Have a question about this project? Sign up for a free GitHub account to open an issue and contact its maintainers and the community.

By clicking “Sign up for GitHub”, you agree to our terms of service and privacy statement. We’ll occasionally send you account related emails.

Already on GitHub?
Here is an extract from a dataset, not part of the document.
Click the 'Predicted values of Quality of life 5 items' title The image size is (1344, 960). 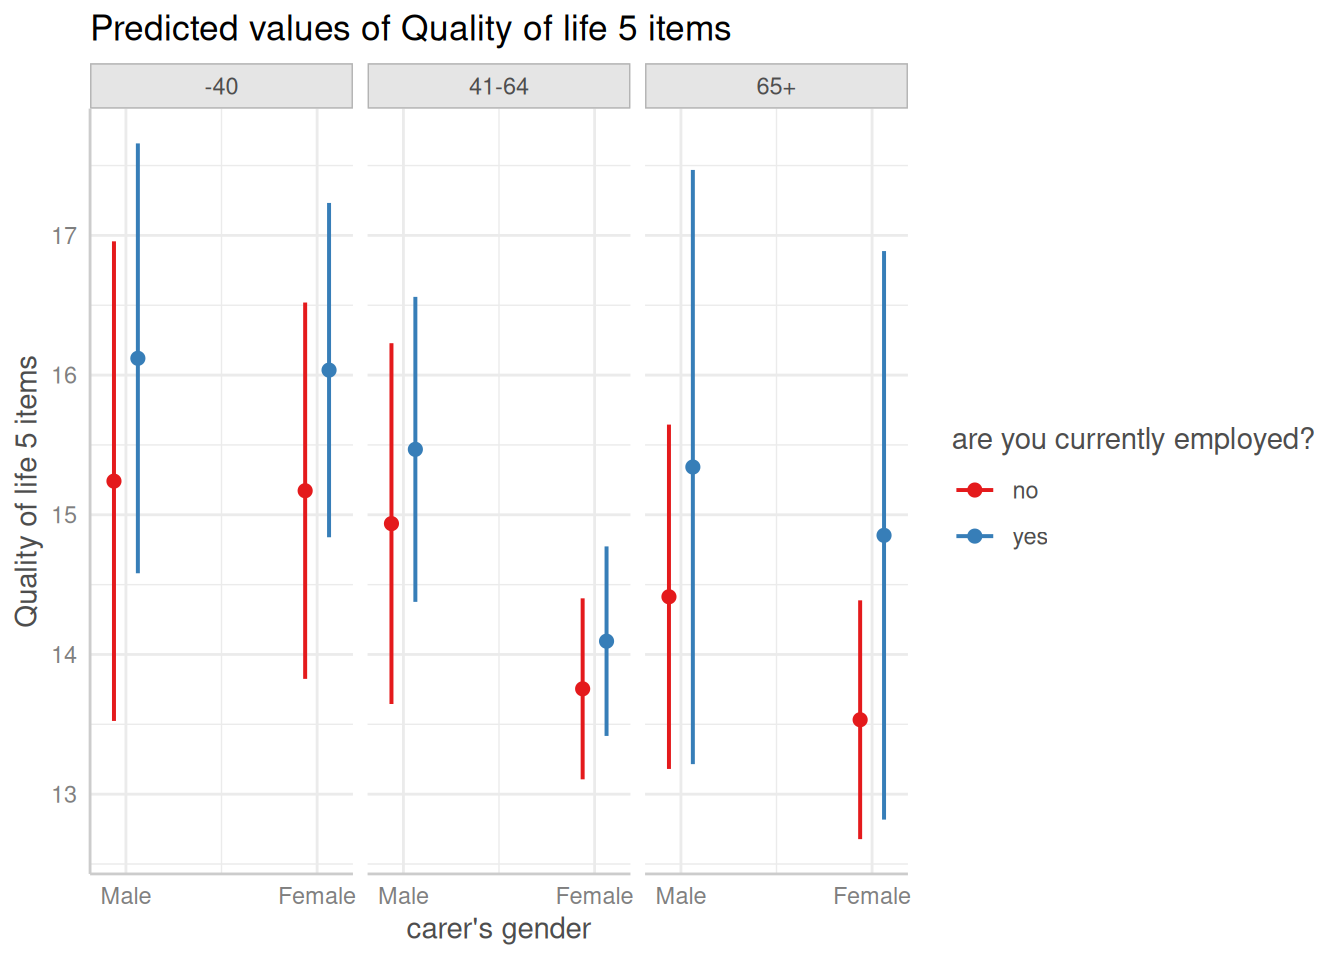(x=410, y=29)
Sign in to your account

Potentially lengthy I/O by kubelet during pod startup needs to be visible to the user #124762

Open
roy-work opened this issue May 8, 2024 · 3 comments
Labels
kind/feature Categorizes issue or PR as related to a new feature. needs-triage Indicates an issue or PR lacks a `triage/foo` label and requires one. sig/node Categorizes an issue or PR as relevant to SIG Node.

Comments

@roy-work
Copy link

roy-work commented May 8, 2024

What happened?

For example, we had a pod which had:

 securityContext:
   fsGroup: 1001
   runAsGroup: 1001
   runAsUser: 1001

This — unbeknownst to us for quite some time — led to the pod taking hours to start, with it being otherwise apparently stuck in Pending.
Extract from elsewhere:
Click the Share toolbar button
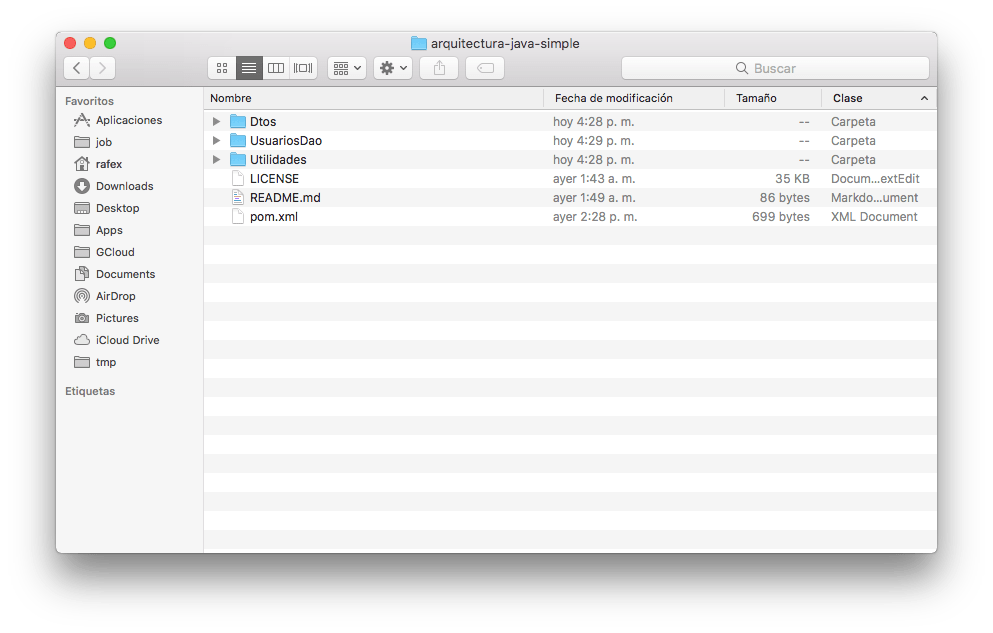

Now, in this particular example, the "root" cause is that the fsGroup there, combined with fsGroupChangePolicy: Alwayswhich is the default, and unspecified by us here — causes the kubelet, prior to starting the pod's containers, to recursively chown the Pod's volumes to the GID in fsGroup. This is a potentially enormous piece of I/O, as in our case, where it took hours. (The volume in question had 2.1M files on it!)

What did you expect to happen?

A clear way to tell why a pod is not transitioning out of Pending in a timely manner. A simple event in the describe pod output for the pod would have done it.

How can we reproduce it (as minimally and precisely as possible)?

Have a volume w/ ~2M files, and an fsGroup.

Anything else we need to know?

The same thing goes for pod termination, too. For example, see this bug, which is full of people who cannot determine why a pod isn't capable of termination. Sadly, that bug was never addressed, and was dismissed with:

there are a lot of different issues being discussed in this thread. There are many possible reasons why a Pod could get stuck in terminating. We know this is a common issue with many possible root causes!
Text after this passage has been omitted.